_QUESTIONS_
(a) Decide whether each statement agrees with the passage on controlling people that follows. Answer yes or no for each and quote the deciding words. (i) Emotional abuse typically begins in an obvious way. (ii) Gaslighting is described as making you question your own reality. (iii) The passage advises cutting a controlling person out of your life.
(b) Using the passage on controlling people, explain in one to three sentences why emotional abuse is often overlooked in relationships.
(c) In the passage on controlling people, how many signs of a controlling person are readers told to watch out for?

_SOURCE DOCUMENT_
_ _ _
It’s hard enough to be in control of your own emotions but when someone else is constantly belittling you and your interests or leveraging guilt and shame to manipulate you into saying or doing what they want, this can make it even more challenging to stay in control of your own life and emotional well-being.

Emotional abuse is another sign of a controlling person that is often overlooked in relationships. After all, human personalities vary widely in terms of passivity, and it’s not uncommon for one person in a relationship to be significantly more passive than the other. This becomes an issue when the controlling partner or friend exudes signs of emotional abuse, which can start subtly and become much more pronounced over time.

Concerning signs of emotionally abusive language or behavior to watch out for include:

  • Dismissing your needs and/or belittling your interests in counterproductive ways
  • Privately or publicly shaming or humiliating you
  • Making you feel as though you can never live up to their expectations or do anything right (according to their own vague, subjective standards)
  • Gaslighting you into thinking they said or did something that never actually happened (making you question your own reality)

Final Thoughts

It’s sometimes hard to see the negative things about someone with whom we have a relationship. We may sometimes unconsciously overlook the signs of a controlling person, especially if that person is someone we have known for a long time or are close to us. However, cutting them off your life is the best thing you can do for yourself. Just watch out for these six signs of a controlling person and take immediate action when you spot them.
_ _ _
_RECORDED DATA_
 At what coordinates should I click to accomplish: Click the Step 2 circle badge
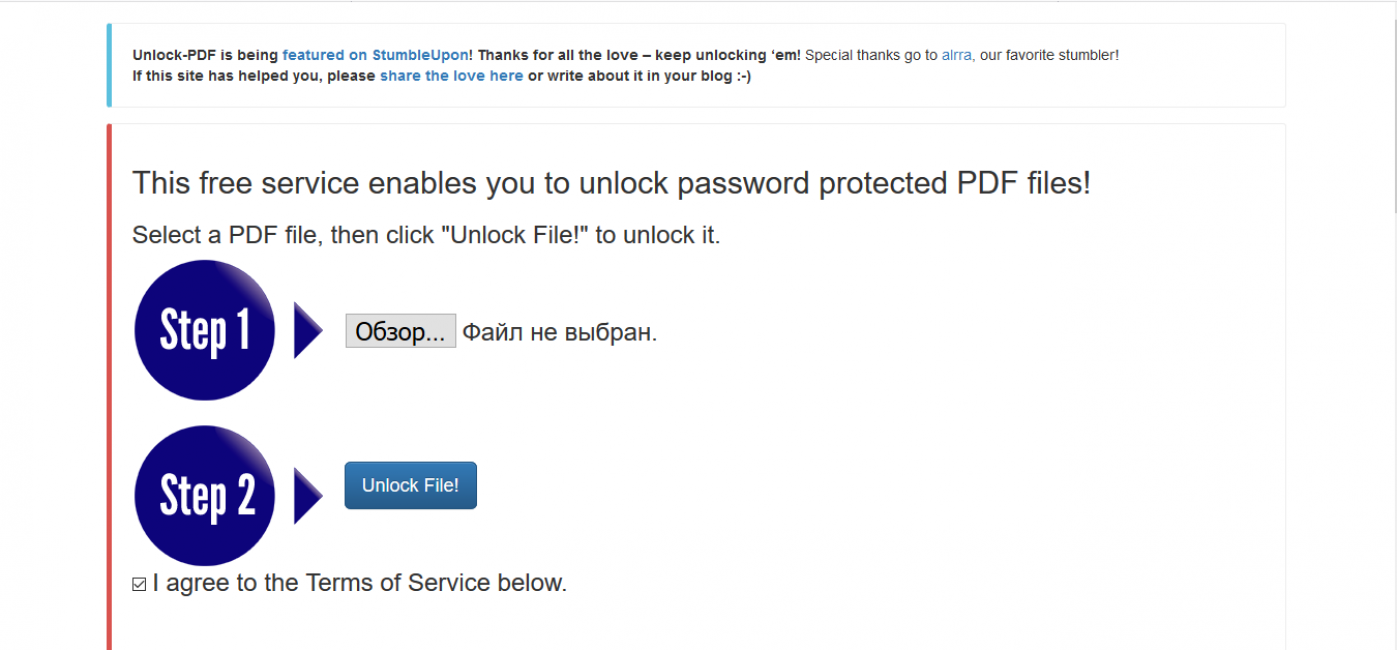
_ _ _
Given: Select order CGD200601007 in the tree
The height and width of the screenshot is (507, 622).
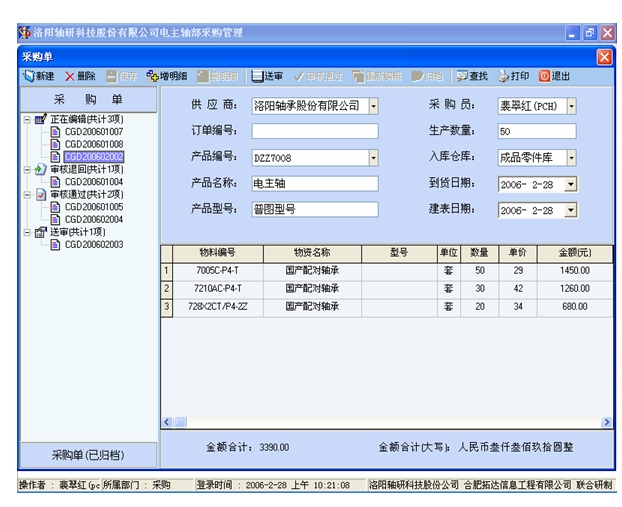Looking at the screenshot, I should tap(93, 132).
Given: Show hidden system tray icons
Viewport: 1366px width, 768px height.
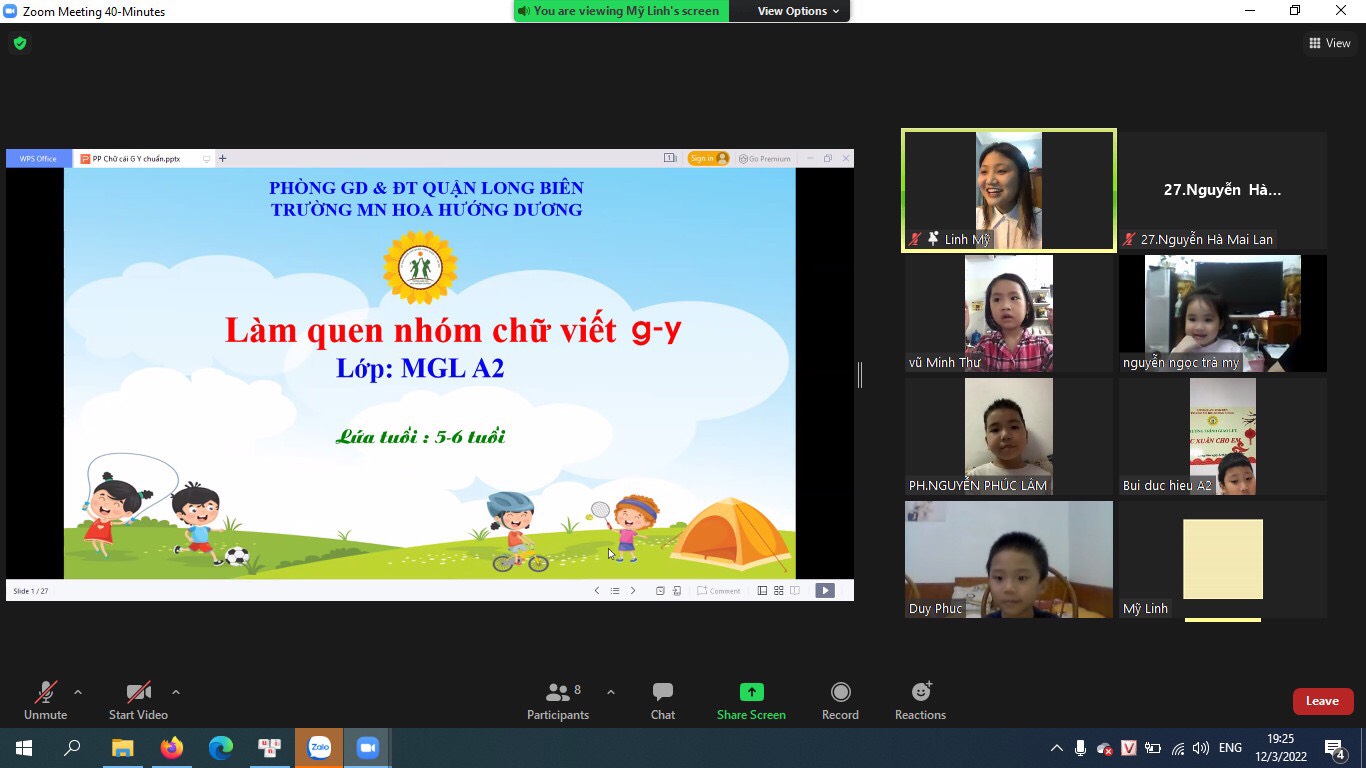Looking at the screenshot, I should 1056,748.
_ _ _
_ANSWERS TO THE TASKS_
(a)
(i) No: "which can start subtly and become much more pronounced over time"
(ii) Yes: "(making you question your own reality)"
(iii) Yes: "cutting them off your life is the best thing you can do for yourself"

(b) Human personalities vary widely in passivity, and one person in a relationship is often much more passive than the other. This becomes a problem when the controlling partner or friend shows signs of emotional abuse. Those signs can start subtly and grow much more pronounced over time.

(c) Six signs.